▶ [AVAILABLE DATA]
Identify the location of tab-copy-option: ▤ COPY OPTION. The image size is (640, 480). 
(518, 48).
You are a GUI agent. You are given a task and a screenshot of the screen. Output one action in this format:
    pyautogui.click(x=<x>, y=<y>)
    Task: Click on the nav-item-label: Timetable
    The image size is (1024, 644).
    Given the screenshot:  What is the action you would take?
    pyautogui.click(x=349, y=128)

▶ [TASK ITEM] Rewrite the data above with "GUI agent" swapped for "desktop automation agent", keeping every other part unchanged.

▶ [SOLUTION FOR THIS EXERCISE]
Identify the location of tab-copy-option: ▤ COPY OPTION. The image size is (640, 480). 
(518, 48).
You are a desktop automation agent. You are given a task and a screenshot of the screen. Output one action in this format:
    pyautogui.click(x=<x>, y=<y>)
    Task: Click on the nav-item-label: Timetable
    The image size is (1024, 644).
    Given the screenshot:  What is the action you would take?
    pyautogui.click(x=349, y=128)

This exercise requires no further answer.